While mysterious stories surrounding the deserts in this area are nothing new, information about an alien base has attracted public attention.
The story began in the mid-1970s, when a New Mexico state police officer named Gabriel Valdez reported a disturbing case of cattle mutilation. According to him, he saw a “sophisticated spacecraft” flying in the sky near the area where Dulce Base was believed to be located and later discovered a mutilated cow with a dead fetus inside.
He claimed that the fetus was not an unborn calf, but a strange hybrid animal that “looked like a man, a monkey, and a frog.” There was no evidence that the cow had been killed by wild animals.
Political scientist Michael Barkun, author of the popular book A Culture of Conspiracy, which included Valdez’s account, noted that cattle mutilations were often linked to UFO sightings nearby.
The claims spread quickly and were followed in 1979 by revelations from Paul Bennewitz, a physicist and businessman in Albuquerque, a major city in New Mexico. Bennewitz said he had intercepted electronic signals in Dulce, which he believed were coming from deep underground and aimed too high for human activity.

With the growing interest in cattle mutilations and claims of electronic signals, the Dulce Base legend was born. Bennewitz first talked about the existence of the secret base in 1982. He even published a paper titled “Project Beta” in 1988 detailing how to infiltrate the military facility.

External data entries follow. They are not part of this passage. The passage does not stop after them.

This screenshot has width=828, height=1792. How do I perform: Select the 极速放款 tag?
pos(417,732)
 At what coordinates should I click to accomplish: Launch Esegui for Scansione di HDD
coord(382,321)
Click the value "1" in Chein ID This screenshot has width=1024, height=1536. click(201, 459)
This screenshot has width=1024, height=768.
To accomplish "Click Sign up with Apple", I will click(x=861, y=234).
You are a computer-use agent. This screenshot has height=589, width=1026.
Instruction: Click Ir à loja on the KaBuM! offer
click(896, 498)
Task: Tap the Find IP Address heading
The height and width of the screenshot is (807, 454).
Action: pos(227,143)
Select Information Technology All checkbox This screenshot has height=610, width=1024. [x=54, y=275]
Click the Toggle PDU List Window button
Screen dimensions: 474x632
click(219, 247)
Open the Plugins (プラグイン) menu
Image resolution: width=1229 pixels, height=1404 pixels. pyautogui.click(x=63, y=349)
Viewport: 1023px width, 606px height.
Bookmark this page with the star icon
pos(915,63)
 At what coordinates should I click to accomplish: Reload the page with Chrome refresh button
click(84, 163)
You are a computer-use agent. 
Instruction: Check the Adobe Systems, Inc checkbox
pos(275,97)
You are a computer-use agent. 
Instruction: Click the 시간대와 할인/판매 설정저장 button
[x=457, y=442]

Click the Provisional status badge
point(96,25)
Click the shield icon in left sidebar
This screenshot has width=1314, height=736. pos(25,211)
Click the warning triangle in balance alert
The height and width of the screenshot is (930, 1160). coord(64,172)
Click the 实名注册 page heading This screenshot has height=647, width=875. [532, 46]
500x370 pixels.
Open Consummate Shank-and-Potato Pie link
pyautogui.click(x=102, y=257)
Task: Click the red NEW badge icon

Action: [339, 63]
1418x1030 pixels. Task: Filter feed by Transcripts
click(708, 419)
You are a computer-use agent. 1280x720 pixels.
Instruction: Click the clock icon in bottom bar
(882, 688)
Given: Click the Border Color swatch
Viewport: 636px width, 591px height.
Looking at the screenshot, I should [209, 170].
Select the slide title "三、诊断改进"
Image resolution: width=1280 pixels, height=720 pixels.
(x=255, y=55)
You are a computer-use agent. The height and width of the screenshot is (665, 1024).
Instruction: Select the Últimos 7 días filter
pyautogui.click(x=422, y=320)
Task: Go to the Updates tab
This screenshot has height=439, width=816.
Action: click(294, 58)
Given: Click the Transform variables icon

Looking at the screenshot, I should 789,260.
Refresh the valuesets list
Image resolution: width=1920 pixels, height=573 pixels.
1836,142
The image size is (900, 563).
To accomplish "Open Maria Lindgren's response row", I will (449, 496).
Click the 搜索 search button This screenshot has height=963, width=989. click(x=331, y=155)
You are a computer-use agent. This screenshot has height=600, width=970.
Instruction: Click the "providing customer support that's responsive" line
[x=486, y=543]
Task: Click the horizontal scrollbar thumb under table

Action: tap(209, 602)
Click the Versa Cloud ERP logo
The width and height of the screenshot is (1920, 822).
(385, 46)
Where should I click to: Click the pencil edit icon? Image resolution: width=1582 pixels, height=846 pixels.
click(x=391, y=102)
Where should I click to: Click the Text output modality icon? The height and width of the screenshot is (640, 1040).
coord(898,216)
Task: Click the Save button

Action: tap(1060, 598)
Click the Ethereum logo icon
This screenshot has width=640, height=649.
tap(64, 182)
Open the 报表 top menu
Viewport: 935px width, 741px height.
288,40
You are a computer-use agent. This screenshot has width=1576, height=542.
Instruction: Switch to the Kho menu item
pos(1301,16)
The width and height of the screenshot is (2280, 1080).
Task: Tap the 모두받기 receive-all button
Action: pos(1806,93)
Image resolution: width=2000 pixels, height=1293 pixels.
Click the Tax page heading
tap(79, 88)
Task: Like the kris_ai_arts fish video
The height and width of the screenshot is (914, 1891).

By May 1990, John Lear claimed to have “four independent confirmations” that the seven-story underground structure was real. Lear was a former pilot and government employee, as well as the son of the owner of LearJet, an American business jet manufacturer, so many believed his claims.
Lear even went so far as to describe the different alien species that were said to have visited Earth. Lear’s story served as the basis for subsequent claims of an alien base in New Mexico.
However, Phil Schneider soon overshadowed Bennewitz and Lear’s claims with his bizarre tale of a secret alien base. Claiming to be a former government employee and explosives expert, Schneider said he had been involved in the construction of Dulce Base.

In a 1995 presentation, he revealed that during the early stages of the project, the military encountered alien entities underground and a gunfight ensued. He lost several fingers in the fight to alien laser weapons.
According to Schneider, about 60 people died in the conflict below the desert before a peace agreement was reached. However, there is no evidence that his claims are credible. In 1996, Schneider committed suicide, taking the mysteries of Dulce Base with him to his grave.